Please copy the passage below on simplified tax regimes for small firms, word for word and in full.

Selected text:
-- begin --

Simplified tax regimes reduce both tax rates and compliance costs for small firms. On the one hand, these regimes increase the number of businesses formally registered and have the potential of also expanding the safety net when they subsidize the contributions to social security of workers in micro firms. On the other hand, they likely incentivize tax evasion due to the discontinuities in the tax schedule they introduce, and distort several micro-level margins, distortions which potentially accumulate into lower levels of aggregate productivity and GDP. In this paper, we exploit data from household surveys and administrative records for Peru, Brazil, and Mexico to examine the likely effects of special regimes on tax revenues, social protection, and resource misallocation. We find bunching of firms around the eligibility threshold of various tax regimes in Peru. This can be due to misreporting to tax authorities or to firms limiting their size to enjoy the benefits of the special tax regimes. In Brazil, we document how the introduction of a special tax regime benefiting the self-employed might have generated incentives for workers to register as entrepreneurs. Finally, in Mexico we find suggesting evidence showing how the introduction of a new special tax regime for small businesses in 2014 might have led to an increase in the number of employers contributing to the social security of their employees and in the number of self-employed making voluntary contributions to social protection. In all these instances we do not quantify exact causal effects, but we present instead descriptive evidence undoubtedly helpful to direct future research.

-- end --

Given records:
-- begin --

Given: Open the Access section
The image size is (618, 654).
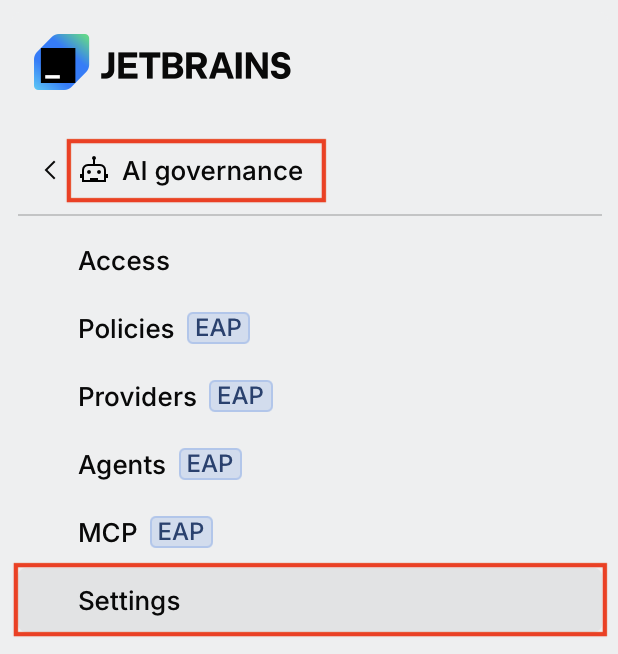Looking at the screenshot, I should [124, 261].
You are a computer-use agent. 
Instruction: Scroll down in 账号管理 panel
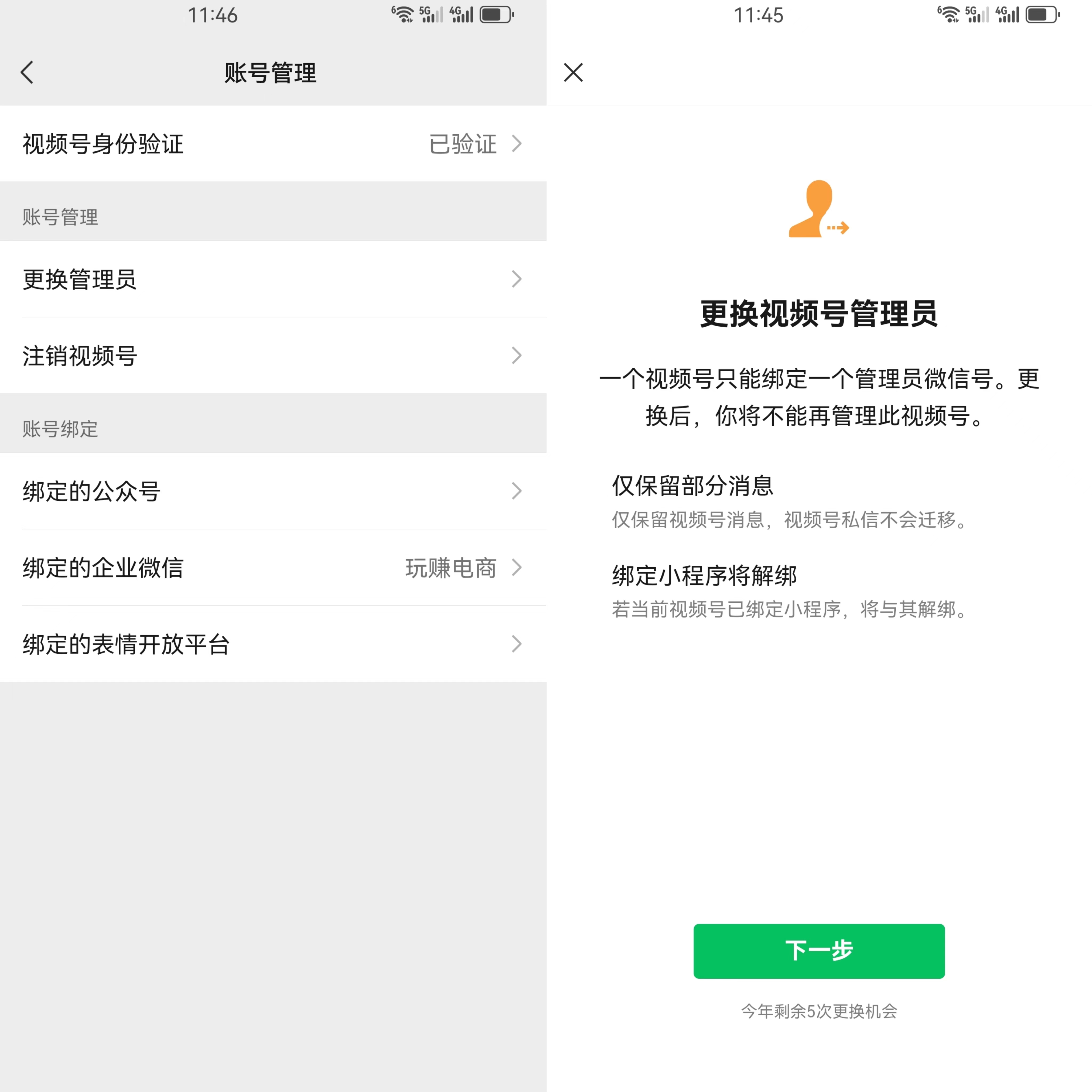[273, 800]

-- end --
-- begin --

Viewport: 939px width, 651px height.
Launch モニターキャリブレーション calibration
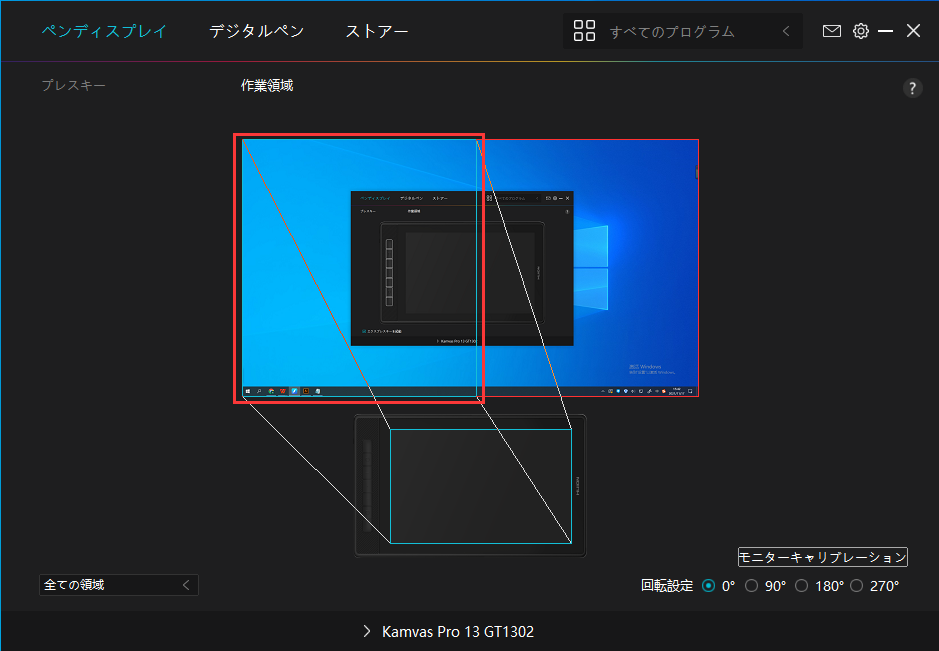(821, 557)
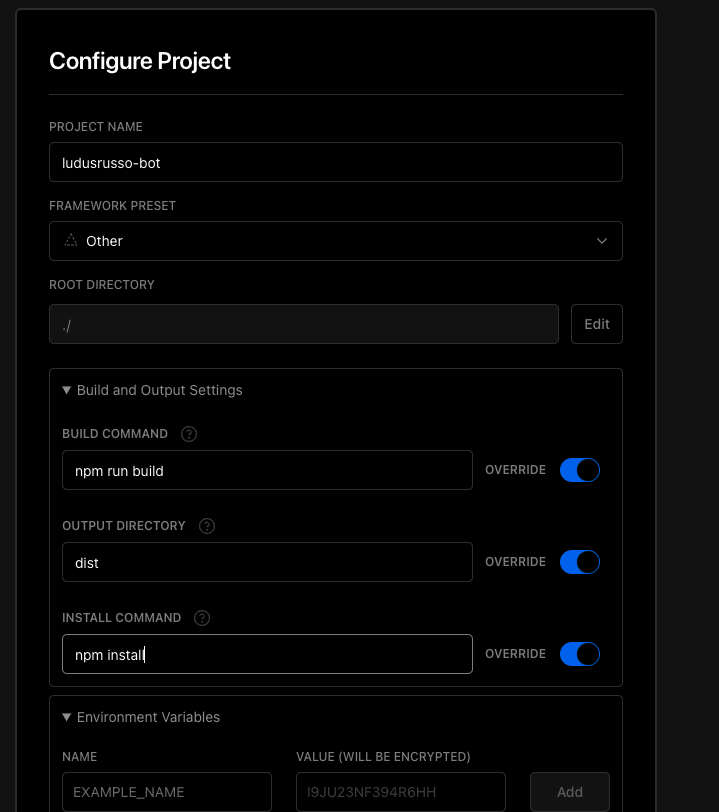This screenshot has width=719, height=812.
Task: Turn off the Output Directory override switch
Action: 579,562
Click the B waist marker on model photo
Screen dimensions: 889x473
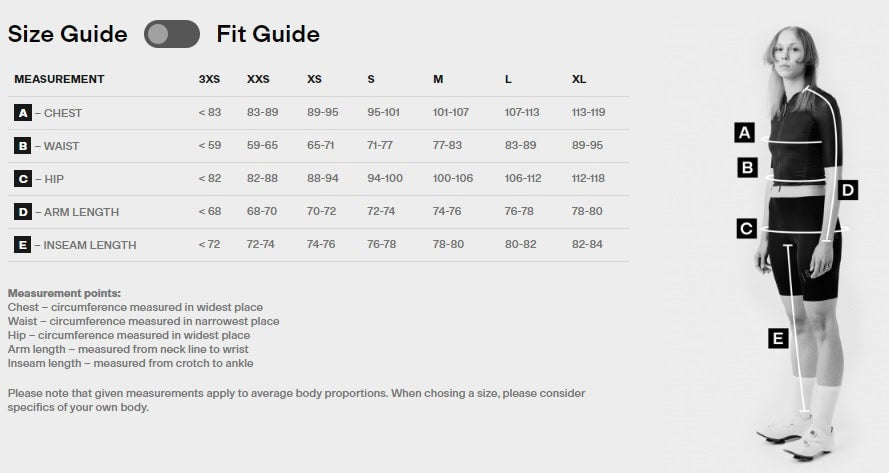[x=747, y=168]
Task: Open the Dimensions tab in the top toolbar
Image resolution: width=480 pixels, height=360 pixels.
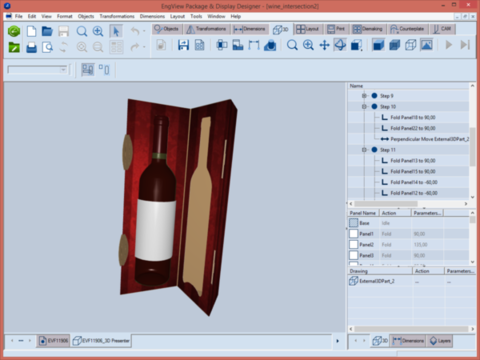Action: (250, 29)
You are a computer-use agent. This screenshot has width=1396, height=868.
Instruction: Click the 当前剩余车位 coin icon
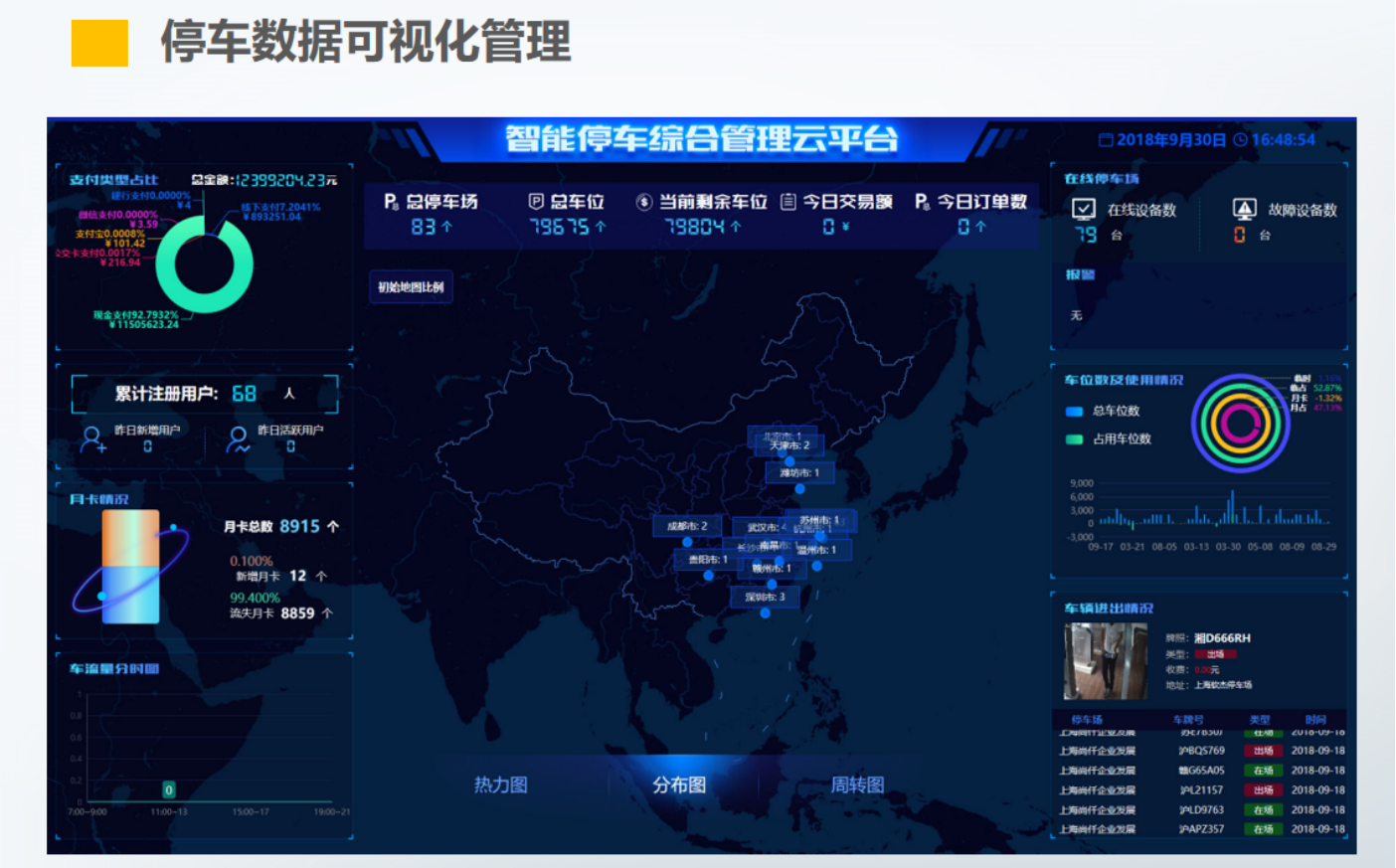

-- end --
-- begin --

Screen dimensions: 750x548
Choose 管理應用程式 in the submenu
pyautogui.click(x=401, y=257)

-- end --

Problem solution:
Simplified tax regimes reduce both tax rates and compliance costs for small firms. On the one hand, these regimes increase the number of businesses formally registered and have the potential of also expanding the safety net when they subsidize the contributions to social security of workers in micro firms. On the other hand, they likely incentivize tax evasion due to the discontinuities in the tax schedule they introduce, and distort several micro-level margins, distortions which potentially accumulate into lower levels of aggregate productivity and GDP. In this paper, we exploit data from household surveys and administrative records for Peru, Brazil, and Mexico to examine the likely effects of special regimes on tax revenues, social protection, and resource misallocation. We find bunching of firms around the eligibility threshold of various tax regimes in Peru. This can be due to misreporting to tax authorities or to firms limiting their size to enjoy the benefits of the special tax regimes. In Brazil, we document how the introduction of a special tax regime benefiting the self-employed might have generated incentives for workers to register as entrepreneurs. Finally, in Mexico we find suggesting evidence showing how the introduction of a new special tax regime for small businesses in 2014 might have led to an increase in the number of employers contributing to the social security of their employees and in the number of self-employed making voluntary contributions to social protection. In all these instances we do not quantify exact causal effects, but we present instead descriptive evidence undoubtedly helpful to direct future research.